I love DT and DTTG, but if I could change one thing, it would be that currently files you open on DTTG aren’t recognised by DT as having been opened. This renders a journal in DT useless for me, because I can’t record what files I’ve been using (discussed here previously) - or why (though obviously I’d have to add that bit manually, DTTG is not a mind-reader… yet).

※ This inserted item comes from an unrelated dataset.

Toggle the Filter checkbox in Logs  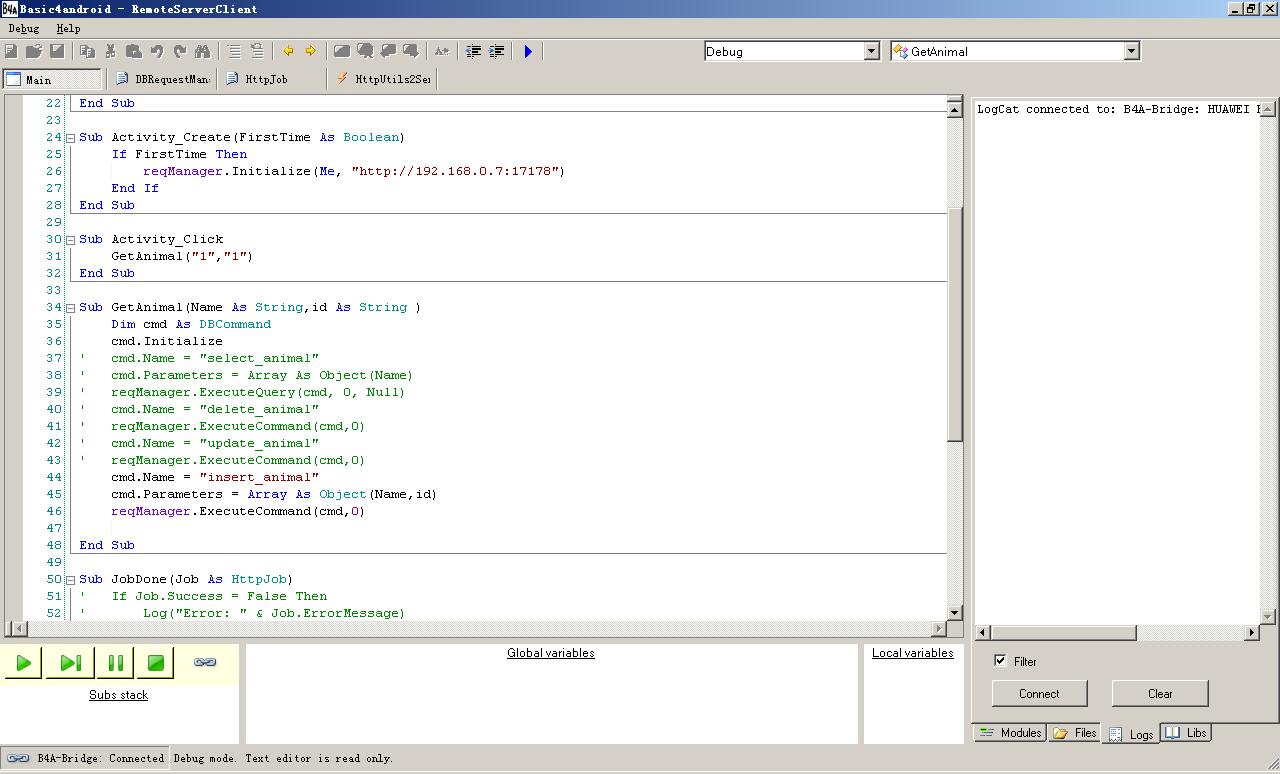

It’s actually rendered recording what files I’ve used via automation fairly useless generally, as most my reading is done in DTTG and I have no log of that. I use DT when I’m actually at my desk working, so it’s only logging files I later accessed in the course of writing, etc. (Don’t @ me about reading being working when you’re a knowledge worker. I know it is and I really need to not use phrasing like this, but you know what I mean! Although DT not logging what you read in DTTG just furthers that divide between input and output, for me ) Because of this issue, and because I decided life was too short to manually record this, I’ve given up keeping a journal in DT. (I left the script running in case I ever have an emergency where I need to know what files I opened in DT on a specific date… unsurprisingly I have not looked in that folder since I abandoned the journal )

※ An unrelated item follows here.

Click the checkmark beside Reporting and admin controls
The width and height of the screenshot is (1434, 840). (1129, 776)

[This is very much a “first world problem” - I realise I’m complaining because my devices don’t magically log what I am doing for me and I’d have to do it myself ]

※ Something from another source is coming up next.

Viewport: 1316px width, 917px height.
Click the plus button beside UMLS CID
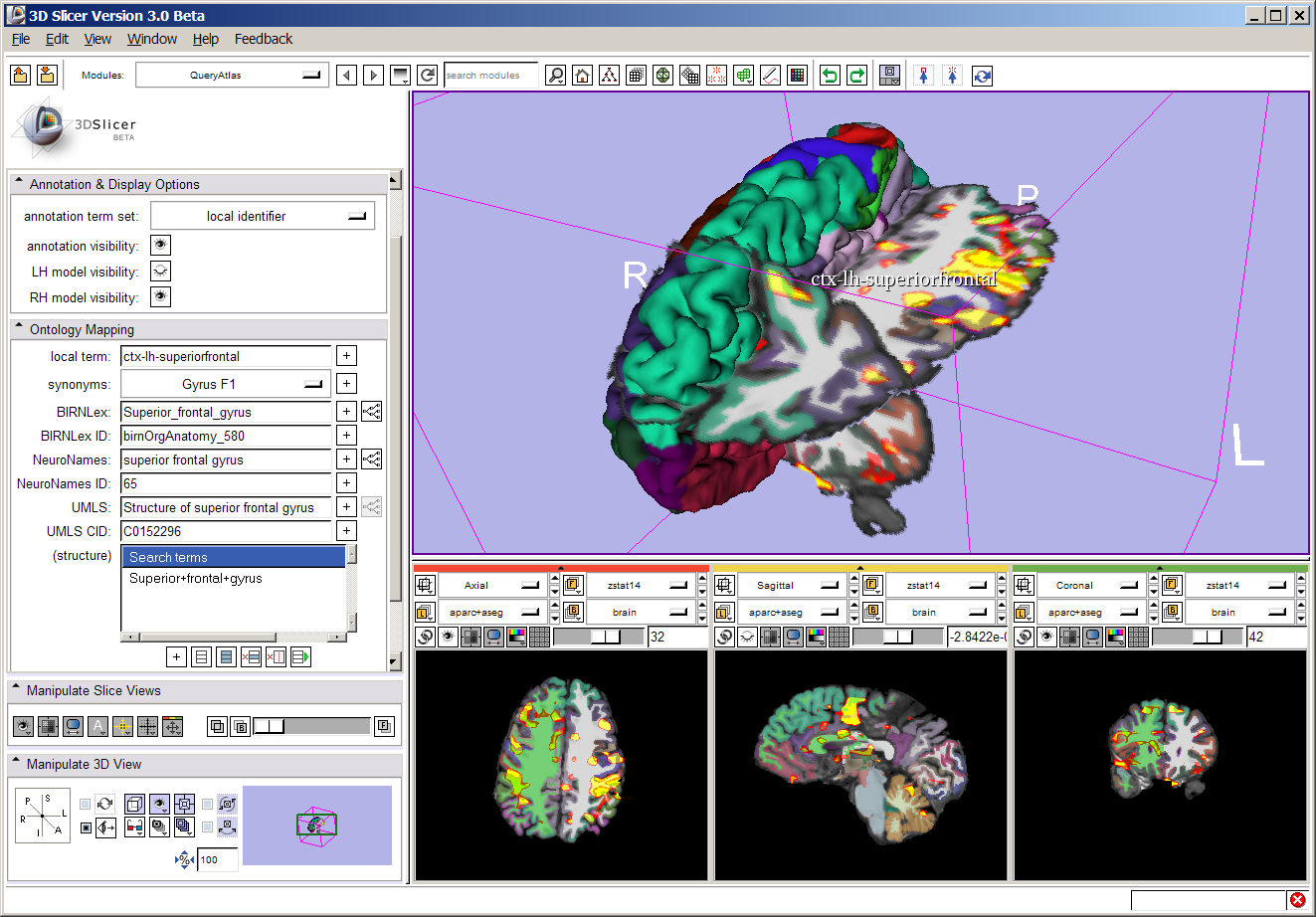[346, 531]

I have been experimenting with interstitial journalling in NotePlan recently (sidenote: I just got that link out of DTTG, I love it when I use DT to pull a reference for a post in the DT forum). It’s quite interesting. I’ve not been doing it long enough (or consistently enough) to see if it’s actually helpful, but it’s sort of what I’d originally aimed to create in DT: a time-stamped log of what I’d interacted with, why, and any thoughts. In NotePlan, it ends up being a log of tasks I completed, or didn’t complete, with notes on what I did. It doesn’t link to any of my files outside NotePlan and is mostly a log of my time.
Anyway, I find this whole topic fascinating. I’m very keen on journalling/maintaining logs generally, and I love learning what other people do, and where their friction points are (it tells you a lot about workflows, to learn what isn’t working).